(Item coordinate data)
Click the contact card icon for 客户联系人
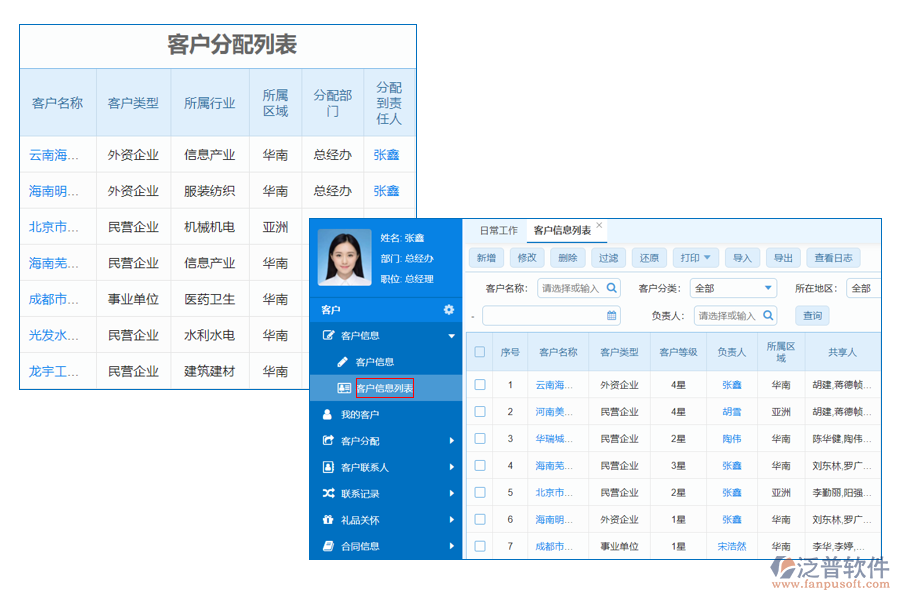326,466
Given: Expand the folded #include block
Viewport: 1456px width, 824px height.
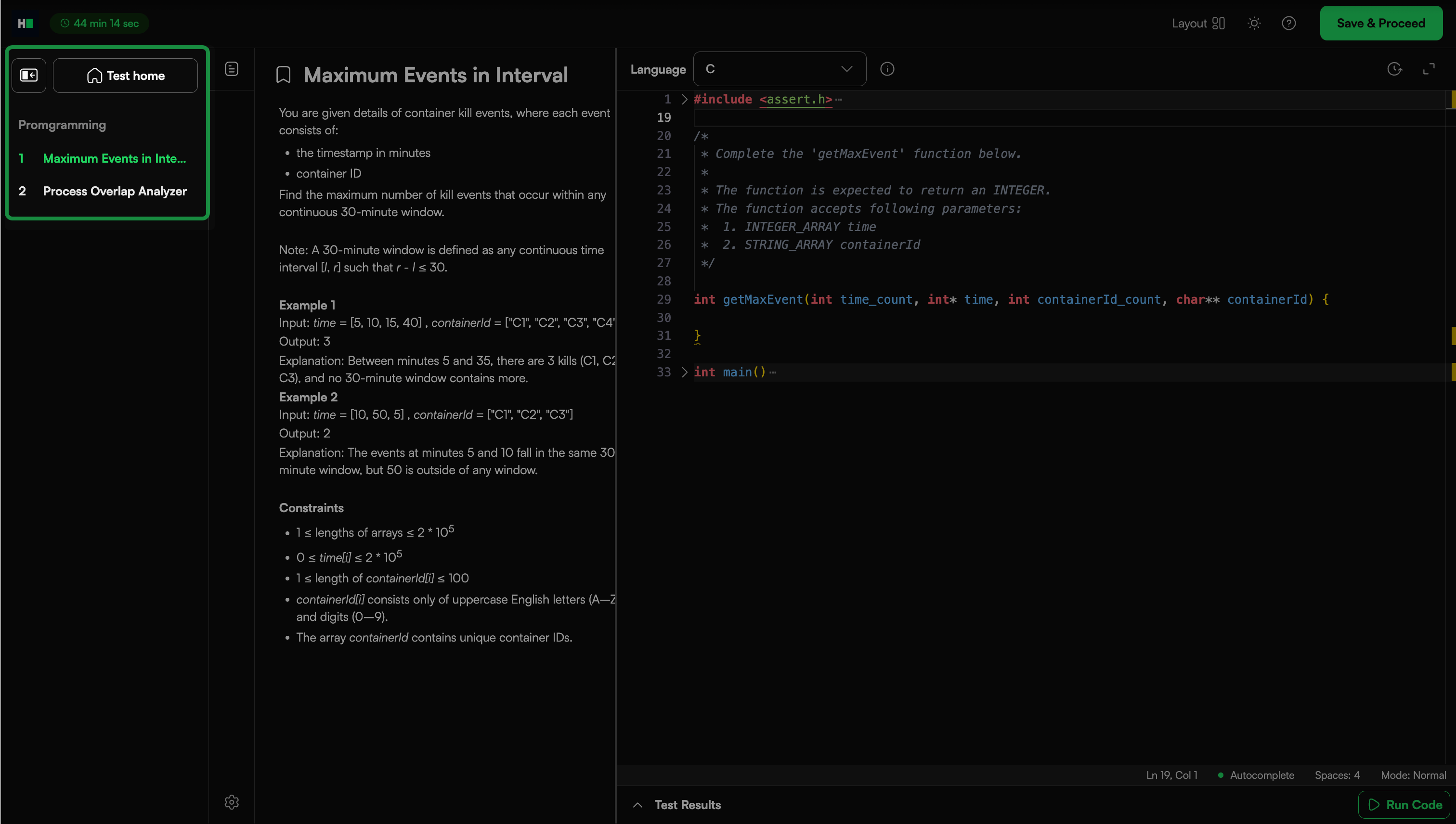Looking at the screenshot, I should point(684,99).
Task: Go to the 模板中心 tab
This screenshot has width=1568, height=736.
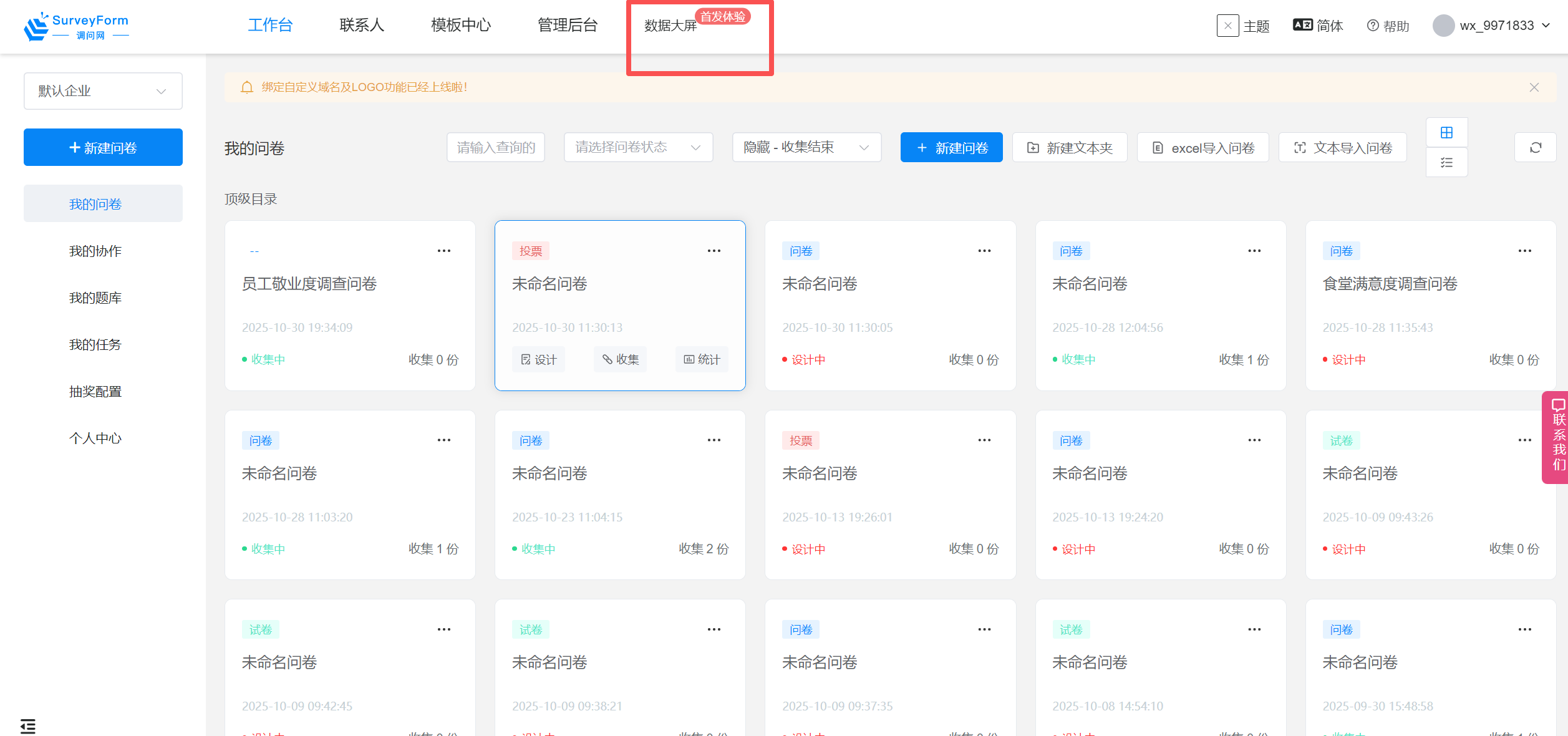Action: pyautogui.click(x=460, y=25)
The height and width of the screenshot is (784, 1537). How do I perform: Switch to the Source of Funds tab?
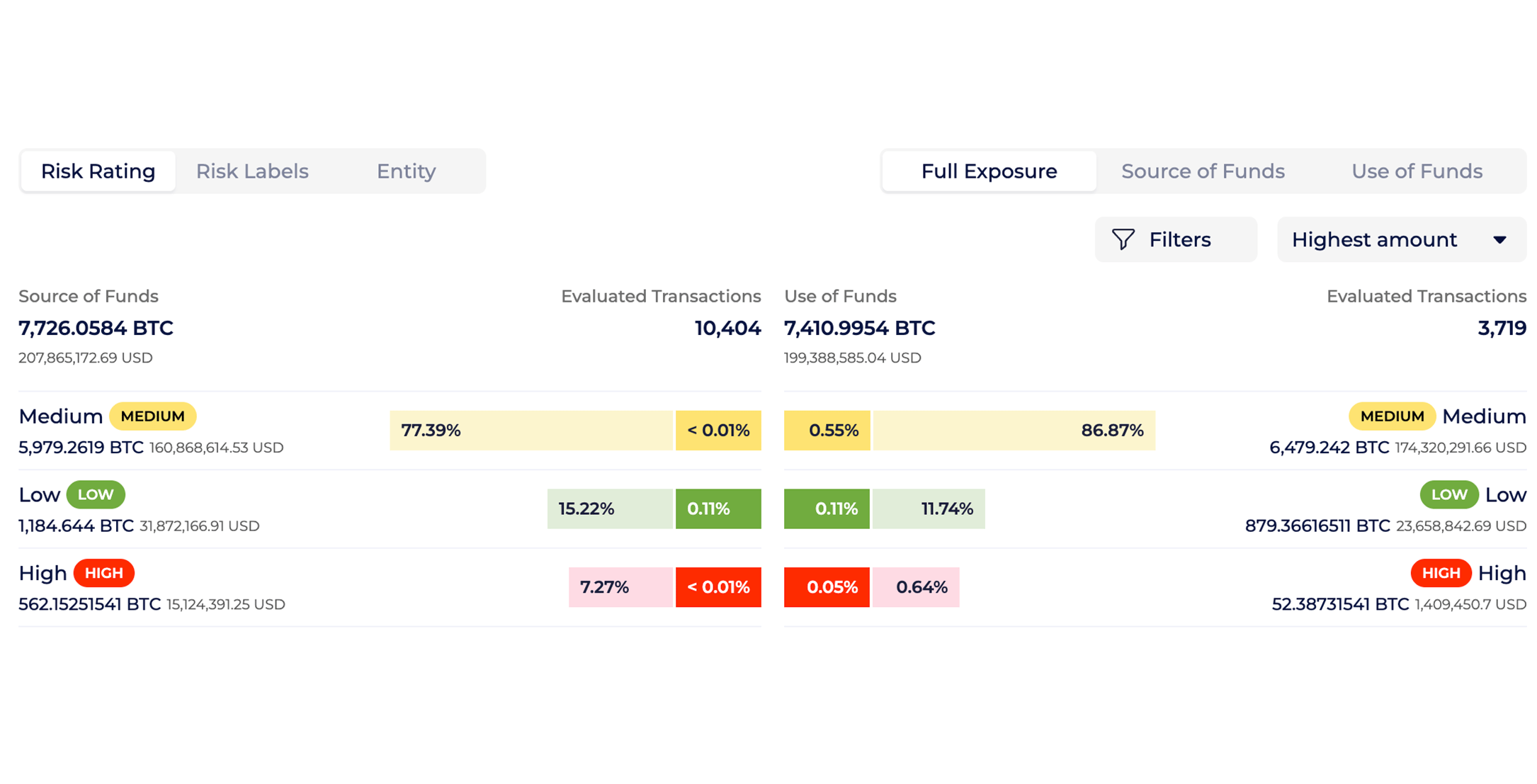tap(1203, 171)
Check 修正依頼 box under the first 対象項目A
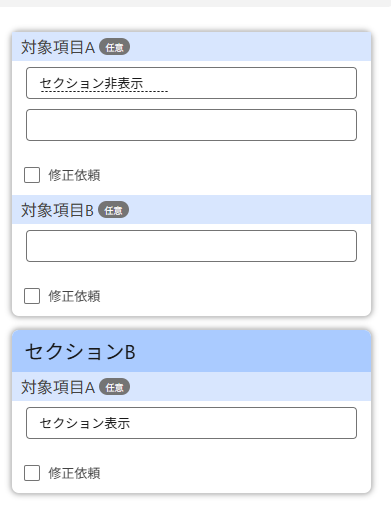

— YOUR TASK —
Repeat every line of the material above word for word, leaving out the pictures.

— SOLUTION FOR THIS EXERCISE —
Click the contact card icon for 客户联系人
326,466
Given: Expand the folded #include block
Viewport: 1456px width, 824px height.
Looking at the screenshot, I should point(684,99).
Task: Go to the 模板中心 tab
This screenshot has width=1568, height=736.
Action: pyautogui.click(x=460, y=25)
The height and width of the screenshot is (784, 1537). How do I perform: Switch to the Source of Funds tab?
tap(1203, 171)
Check 修正依頼 box under the first 対象項目A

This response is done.